Because of this unusual posture, McCurley has animated–like some evil necormancer–an entire population of zombie TCPA class action filings involving multi-faceted TCPA disclosure submissions leads that are seemingly uncertifiable but… hey, what about McCurley?
McCurley is not just famous because of its one-of-a-kind certification ruling, however. It is also famous because the Defense counsel in that case got sanctioned for ethical violations surrounding contacts to represented class members in a bid to get the case uncertified. (Pro tip: gather evidence of consent before certification folks.)
So when things are going that badly for you in a case the last thing you should be doing is raising new cutting edge arguments that other defendants need to rely on in cases that aren’t already entirely off the rails.

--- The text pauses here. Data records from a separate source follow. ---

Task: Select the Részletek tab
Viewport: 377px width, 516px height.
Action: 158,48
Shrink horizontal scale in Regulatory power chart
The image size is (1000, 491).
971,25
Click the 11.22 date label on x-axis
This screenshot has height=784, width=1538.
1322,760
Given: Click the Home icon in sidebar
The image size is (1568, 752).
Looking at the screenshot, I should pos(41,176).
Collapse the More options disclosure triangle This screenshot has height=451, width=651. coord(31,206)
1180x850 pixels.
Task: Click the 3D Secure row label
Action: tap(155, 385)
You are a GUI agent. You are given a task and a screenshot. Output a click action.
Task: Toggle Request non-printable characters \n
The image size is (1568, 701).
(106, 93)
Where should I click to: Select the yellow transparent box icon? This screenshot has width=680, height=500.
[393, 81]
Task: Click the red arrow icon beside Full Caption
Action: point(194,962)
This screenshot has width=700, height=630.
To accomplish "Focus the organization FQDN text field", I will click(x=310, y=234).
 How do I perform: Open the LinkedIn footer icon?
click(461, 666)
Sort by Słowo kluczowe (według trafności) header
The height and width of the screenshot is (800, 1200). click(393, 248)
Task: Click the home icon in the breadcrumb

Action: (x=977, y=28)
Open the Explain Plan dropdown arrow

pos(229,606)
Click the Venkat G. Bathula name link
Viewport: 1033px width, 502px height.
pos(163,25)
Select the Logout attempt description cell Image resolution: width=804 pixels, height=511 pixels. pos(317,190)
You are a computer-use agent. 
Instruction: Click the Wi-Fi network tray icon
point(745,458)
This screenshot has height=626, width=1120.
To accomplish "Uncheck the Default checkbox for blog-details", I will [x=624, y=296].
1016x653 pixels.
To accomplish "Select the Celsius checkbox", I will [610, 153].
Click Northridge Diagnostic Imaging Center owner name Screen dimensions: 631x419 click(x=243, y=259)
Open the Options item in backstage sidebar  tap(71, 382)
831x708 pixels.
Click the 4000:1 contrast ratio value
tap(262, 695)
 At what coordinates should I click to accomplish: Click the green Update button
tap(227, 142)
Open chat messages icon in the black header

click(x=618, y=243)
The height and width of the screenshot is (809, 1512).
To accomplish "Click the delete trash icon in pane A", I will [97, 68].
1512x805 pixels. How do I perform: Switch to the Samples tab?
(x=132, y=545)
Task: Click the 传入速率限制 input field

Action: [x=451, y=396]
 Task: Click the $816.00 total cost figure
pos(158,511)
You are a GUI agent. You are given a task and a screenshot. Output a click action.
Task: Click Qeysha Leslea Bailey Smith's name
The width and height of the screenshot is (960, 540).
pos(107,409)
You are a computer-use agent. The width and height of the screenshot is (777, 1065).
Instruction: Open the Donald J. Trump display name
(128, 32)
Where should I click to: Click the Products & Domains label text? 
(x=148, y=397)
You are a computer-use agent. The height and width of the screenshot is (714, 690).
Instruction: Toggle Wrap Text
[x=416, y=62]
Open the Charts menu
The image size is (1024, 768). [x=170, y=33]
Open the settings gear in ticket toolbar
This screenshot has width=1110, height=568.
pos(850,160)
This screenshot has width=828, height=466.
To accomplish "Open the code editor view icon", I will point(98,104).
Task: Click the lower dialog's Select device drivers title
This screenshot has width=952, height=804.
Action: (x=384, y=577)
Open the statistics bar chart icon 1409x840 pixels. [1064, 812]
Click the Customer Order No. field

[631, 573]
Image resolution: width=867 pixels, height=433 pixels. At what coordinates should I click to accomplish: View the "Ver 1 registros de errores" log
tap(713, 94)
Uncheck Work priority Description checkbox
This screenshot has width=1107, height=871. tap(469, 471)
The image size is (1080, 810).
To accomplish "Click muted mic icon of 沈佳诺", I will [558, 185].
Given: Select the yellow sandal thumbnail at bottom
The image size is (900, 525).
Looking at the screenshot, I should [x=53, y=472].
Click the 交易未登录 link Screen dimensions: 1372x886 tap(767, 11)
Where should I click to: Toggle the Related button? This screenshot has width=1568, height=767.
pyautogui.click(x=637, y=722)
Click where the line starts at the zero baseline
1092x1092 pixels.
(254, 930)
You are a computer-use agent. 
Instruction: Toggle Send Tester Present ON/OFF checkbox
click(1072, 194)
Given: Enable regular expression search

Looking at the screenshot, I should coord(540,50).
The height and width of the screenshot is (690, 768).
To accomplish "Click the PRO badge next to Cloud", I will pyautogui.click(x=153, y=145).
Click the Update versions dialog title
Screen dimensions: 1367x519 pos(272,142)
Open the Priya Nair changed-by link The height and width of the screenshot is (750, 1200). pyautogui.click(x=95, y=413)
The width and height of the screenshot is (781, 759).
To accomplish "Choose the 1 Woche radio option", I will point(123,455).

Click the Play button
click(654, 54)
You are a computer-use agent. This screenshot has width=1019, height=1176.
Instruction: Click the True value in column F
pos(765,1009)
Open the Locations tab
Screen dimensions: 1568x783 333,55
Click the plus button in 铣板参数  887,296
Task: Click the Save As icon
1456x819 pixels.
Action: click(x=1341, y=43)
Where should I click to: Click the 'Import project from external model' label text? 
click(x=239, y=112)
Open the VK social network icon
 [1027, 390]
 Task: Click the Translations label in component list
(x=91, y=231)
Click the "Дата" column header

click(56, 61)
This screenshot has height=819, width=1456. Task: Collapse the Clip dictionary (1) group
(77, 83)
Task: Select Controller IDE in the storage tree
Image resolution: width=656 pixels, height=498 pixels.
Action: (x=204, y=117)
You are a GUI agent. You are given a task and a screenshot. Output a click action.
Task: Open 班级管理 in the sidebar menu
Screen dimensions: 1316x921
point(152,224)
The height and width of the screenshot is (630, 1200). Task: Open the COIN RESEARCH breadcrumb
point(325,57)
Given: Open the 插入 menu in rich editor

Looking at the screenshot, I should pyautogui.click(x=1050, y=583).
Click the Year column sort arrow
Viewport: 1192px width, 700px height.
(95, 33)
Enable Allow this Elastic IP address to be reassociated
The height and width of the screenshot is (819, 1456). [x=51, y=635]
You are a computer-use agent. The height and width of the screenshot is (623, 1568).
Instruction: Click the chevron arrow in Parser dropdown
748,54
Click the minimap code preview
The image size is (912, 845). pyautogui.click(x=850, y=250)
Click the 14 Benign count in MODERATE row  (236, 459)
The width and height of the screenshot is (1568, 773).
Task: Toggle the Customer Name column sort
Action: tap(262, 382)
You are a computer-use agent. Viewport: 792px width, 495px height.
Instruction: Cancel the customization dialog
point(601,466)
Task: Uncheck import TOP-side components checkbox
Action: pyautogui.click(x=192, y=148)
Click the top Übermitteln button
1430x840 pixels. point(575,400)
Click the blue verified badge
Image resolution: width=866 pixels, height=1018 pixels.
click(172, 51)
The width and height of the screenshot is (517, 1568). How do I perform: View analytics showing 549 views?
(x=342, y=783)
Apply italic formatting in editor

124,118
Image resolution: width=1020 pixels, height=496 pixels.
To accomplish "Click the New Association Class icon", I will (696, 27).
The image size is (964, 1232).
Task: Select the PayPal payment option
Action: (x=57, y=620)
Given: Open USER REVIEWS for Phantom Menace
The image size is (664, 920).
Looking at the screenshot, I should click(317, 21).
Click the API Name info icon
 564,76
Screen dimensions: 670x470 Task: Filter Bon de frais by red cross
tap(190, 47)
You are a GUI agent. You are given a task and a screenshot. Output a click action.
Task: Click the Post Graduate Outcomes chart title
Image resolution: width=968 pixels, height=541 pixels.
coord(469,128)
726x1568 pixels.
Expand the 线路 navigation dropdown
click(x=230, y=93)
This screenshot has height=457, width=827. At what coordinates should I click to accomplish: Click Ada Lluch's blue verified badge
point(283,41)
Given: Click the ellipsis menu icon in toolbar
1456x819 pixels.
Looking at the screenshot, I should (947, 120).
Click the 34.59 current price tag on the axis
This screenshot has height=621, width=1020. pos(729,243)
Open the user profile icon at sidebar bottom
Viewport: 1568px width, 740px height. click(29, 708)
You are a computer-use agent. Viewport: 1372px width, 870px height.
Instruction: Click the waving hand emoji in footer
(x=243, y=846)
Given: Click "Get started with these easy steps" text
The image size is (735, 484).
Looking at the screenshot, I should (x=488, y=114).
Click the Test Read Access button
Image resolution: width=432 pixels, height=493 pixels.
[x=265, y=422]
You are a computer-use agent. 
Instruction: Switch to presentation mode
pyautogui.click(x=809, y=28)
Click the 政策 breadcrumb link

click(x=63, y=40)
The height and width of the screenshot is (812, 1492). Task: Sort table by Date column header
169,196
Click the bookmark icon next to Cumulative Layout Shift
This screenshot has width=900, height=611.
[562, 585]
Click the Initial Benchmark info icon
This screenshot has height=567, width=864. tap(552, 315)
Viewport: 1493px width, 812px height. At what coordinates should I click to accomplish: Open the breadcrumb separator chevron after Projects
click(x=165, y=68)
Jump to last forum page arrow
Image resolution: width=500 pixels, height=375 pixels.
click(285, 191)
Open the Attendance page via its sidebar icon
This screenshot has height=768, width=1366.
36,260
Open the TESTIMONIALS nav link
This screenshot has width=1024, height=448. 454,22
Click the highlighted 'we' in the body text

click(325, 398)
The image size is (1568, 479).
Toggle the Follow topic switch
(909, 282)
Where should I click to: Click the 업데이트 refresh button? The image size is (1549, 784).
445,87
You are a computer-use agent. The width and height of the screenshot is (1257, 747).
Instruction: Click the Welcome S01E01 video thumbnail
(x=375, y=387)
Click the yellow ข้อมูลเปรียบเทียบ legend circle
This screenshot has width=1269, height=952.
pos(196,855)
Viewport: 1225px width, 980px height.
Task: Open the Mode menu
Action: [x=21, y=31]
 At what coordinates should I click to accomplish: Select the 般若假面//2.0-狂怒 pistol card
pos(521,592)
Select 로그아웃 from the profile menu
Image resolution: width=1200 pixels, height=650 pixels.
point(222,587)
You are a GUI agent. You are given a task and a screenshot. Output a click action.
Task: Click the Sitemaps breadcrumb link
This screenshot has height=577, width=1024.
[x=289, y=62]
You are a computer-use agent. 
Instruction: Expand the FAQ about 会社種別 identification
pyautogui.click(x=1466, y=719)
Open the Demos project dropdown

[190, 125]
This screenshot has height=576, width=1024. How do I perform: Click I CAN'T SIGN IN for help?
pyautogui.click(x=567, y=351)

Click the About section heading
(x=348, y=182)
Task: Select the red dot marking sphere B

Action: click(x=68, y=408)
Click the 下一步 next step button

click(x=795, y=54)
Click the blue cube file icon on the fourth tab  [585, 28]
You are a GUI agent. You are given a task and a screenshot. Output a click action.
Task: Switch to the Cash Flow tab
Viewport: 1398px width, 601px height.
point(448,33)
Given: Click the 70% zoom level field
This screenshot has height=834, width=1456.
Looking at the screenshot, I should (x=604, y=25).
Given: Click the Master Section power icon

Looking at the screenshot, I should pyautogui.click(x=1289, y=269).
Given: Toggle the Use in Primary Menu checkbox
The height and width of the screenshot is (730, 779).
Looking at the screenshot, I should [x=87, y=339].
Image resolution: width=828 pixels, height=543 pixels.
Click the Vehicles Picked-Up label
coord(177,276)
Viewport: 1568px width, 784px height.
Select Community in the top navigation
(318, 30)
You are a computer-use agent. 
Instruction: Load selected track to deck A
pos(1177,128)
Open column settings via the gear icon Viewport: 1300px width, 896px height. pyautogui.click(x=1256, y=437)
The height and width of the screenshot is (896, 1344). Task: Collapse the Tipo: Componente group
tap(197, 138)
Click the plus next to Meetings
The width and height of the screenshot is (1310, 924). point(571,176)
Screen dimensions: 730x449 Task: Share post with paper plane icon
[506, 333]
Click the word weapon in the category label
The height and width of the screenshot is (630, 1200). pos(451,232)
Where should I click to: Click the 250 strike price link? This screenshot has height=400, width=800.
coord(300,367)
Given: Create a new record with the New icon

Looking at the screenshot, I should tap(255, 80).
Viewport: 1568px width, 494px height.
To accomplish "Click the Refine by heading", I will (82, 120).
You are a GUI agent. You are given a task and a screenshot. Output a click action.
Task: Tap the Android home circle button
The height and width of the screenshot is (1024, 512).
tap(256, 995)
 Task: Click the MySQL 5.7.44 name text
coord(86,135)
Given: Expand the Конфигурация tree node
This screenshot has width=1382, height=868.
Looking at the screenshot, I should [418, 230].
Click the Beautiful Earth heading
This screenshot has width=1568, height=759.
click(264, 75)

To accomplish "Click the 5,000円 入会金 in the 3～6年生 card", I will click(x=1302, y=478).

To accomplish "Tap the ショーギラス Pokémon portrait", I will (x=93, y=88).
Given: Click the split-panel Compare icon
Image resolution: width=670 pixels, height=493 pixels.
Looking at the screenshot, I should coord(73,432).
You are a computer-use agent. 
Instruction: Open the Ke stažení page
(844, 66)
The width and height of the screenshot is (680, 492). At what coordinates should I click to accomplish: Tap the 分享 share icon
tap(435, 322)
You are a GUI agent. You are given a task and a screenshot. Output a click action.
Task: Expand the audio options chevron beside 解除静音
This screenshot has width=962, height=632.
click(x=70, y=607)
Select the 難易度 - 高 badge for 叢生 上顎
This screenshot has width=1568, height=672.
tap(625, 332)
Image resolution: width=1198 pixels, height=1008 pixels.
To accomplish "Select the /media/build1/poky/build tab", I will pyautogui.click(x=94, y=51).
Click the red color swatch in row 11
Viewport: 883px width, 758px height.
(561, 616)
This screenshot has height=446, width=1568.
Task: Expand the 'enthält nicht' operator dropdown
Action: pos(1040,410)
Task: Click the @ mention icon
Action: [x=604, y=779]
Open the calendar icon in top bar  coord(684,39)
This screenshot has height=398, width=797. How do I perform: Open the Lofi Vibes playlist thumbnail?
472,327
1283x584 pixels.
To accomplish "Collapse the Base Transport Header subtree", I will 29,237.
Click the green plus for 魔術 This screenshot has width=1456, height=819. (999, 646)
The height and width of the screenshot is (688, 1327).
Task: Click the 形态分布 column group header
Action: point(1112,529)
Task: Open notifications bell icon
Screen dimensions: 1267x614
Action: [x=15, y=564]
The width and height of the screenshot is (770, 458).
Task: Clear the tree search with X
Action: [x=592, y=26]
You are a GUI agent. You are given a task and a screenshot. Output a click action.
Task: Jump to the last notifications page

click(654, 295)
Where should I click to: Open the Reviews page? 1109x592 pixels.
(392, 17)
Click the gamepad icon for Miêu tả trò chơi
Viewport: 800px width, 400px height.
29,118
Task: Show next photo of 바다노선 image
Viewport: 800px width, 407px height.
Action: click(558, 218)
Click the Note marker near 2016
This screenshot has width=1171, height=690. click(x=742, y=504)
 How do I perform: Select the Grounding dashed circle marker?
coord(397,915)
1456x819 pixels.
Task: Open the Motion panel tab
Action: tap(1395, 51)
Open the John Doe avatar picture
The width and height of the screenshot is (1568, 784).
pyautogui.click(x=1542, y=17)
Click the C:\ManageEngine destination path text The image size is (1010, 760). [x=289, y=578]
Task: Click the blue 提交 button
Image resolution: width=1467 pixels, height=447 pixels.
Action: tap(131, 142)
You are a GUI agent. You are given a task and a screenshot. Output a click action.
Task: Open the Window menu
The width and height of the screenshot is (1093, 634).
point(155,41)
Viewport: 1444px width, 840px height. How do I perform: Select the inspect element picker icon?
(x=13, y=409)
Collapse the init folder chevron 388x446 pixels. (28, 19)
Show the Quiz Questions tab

All right fine, that’s not true. Every lawyer should do the best for their client and raise all available arguments– but ugh was the ruling in McCurley v. Royal Sea Cruises, Case No. 17-cv-00986-BAS-AGS, 2021 U.S. Dist. LEXIS 16403 (S.D. Cal. January 28, 2021) yesterday predictable.
The Court in McCurley XVI held that Creasy was unconvincing and the Supreme Court’s dicta in AAPC to the effect that the TCPA remained both enforceable and not enforceable depending on how it is being applied could not be cavalierly dismissed. So the Court found the TCPA was still constitutional.
To have held otherwise, of course, would have resulted in a dismissal in favor of the cruise ship company and years of hard work on the case down the drain for both the plaintiff’s lawyers and the court. So yeah, that wasn’t happening.
Anyway, we’ll keep an eye on all of this for you.